### HOW TO COMPLETE THIS TASK:
Exactly and in full, give the records again.

(Saved entries)
>>>

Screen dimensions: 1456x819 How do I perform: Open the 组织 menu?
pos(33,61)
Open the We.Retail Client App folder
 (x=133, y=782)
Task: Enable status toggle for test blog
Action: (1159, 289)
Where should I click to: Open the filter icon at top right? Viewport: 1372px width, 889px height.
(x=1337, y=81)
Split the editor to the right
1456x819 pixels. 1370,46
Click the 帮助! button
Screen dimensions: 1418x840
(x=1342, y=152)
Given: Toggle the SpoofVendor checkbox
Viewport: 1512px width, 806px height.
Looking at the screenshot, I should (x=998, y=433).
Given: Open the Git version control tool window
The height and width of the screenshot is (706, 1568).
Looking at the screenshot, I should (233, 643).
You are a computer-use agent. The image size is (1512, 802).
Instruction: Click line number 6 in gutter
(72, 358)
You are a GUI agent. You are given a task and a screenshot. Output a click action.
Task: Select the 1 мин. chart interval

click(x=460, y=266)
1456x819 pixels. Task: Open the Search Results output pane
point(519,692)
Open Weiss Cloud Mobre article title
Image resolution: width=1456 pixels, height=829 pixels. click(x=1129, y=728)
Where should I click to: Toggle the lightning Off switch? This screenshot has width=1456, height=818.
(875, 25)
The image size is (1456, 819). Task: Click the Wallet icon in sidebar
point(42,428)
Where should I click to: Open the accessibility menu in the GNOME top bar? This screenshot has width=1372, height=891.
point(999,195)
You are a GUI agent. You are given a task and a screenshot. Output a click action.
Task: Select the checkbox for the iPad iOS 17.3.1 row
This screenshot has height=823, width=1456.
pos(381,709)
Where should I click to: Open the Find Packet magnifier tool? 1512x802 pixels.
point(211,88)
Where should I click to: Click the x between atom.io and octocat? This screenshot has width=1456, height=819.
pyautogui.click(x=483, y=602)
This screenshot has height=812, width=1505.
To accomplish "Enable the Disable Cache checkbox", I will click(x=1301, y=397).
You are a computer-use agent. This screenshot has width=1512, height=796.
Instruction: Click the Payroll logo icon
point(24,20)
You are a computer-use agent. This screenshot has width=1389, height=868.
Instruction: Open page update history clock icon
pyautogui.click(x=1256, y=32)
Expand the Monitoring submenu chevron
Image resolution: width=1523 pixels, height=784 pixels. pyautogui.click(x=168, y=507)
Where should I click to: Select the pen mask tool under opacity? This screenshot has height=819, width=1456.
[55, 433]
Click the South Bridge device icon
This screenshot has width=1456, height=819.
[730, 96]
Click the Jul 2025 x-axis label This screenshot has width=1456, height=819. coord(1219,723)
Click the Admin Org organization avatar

<<<

### WRITTEN RESPONSE:
Screen dimensions: 1456x819 How do I perform: Open the 组织 menu?
pos(33,61)
Open the We.Retail Client App folder
 (x=133, y=782)
Task: Enable status toggle for test blog
Action: (1159, 289)
Where should I click to: Open the filter icon at top right? Viewport: 1372px width, 889px height.
(x=1337, y=81)
Split the editor to the right
1456x819 pixels. 1370,46
Click the 帮助! button
Screen dimensions: 1418x840
(x=1342, y=152)
Given: Toggle the SpoofVendor checkbox
Viewport: 1512px width, 806px height.
Looking at the screenshot, I should (x=998, y=433).
Given: Open the Git version control tool window
The height and width of the screenshot is (706, 1568).
Looking at the screenshot, I should (233, 643).
You are a computer-use agent. The image size is (1512, 802).
Instruction: Click line number 6 in gutter
(72, 358)
You are a GUI agent. You are given a task and a screenshot. Output a click action.
Task: Select the 1 мин. chart interval

click(x=460, y=266)
1456x819 pixels. Task: Open the Search Results output pane
point(519,692)
Open Weiss Cloud Mobre article title
Image resolution: width=1456 pixels, height=829 pixels. click(x=1129, y=728)
Where should I click to: Toggle the lightning Off switch? This screenshot has width=1456, height=818.
(875, 25)
The image size is (1456, 819). Task: Click the Wallet icon in sidebar
point(42,428)
Where should I click to: Open the accessibility menu in the GNOME top bar? This screenshot has width=1372, height=891.
point(999,195)
You are a GUI agent. You are given a task and a screenshot. Output a click action.
Task: Select the checkbox for the iPad iOS 17.3.1 row
This screenshot has height=823, width=1456.
pos(381,709)
Where should I click to: Open the Find Packet magnifier tool? 1512x802 pixels.
point(211,88)
Where should I click to: Click the x between atom.io and octocat? This screenshot has width=1456, height=819.
pyautogui.click(x=483, y=602)
This screenshot has height=812, width=1505.
To accomplish "Enable the Disable Cache checkbox", I will click(x=1301, y=397).
You are a computer-use agent. This screenshot has width=1512, height=796.
Instruction: Click the Payroll logo icon
point(24,20)
You are a computer-use agent. This screenshot has width=1389, height=868.
Instruction: Open page update history clock icon
pyautogui.click(x=1256, y=32)
Expand the Monitoring submenu chevron
Image resolution: width=1523 pixels, height=784 pixels. pyautogui.click(x=168, y=507)
Where should I click to: Select the pen mask tool under opacity? This screenshot has height=819, width=1456.
[55, 433]
Click the South Bridge device icon
This screenshot has width=1456, height=819.
[730, 96]
Click the Jul 2025 x-axis label This screenshot has width=1456, height=819. coord(1219,723)
Click the Admin Org organization avatar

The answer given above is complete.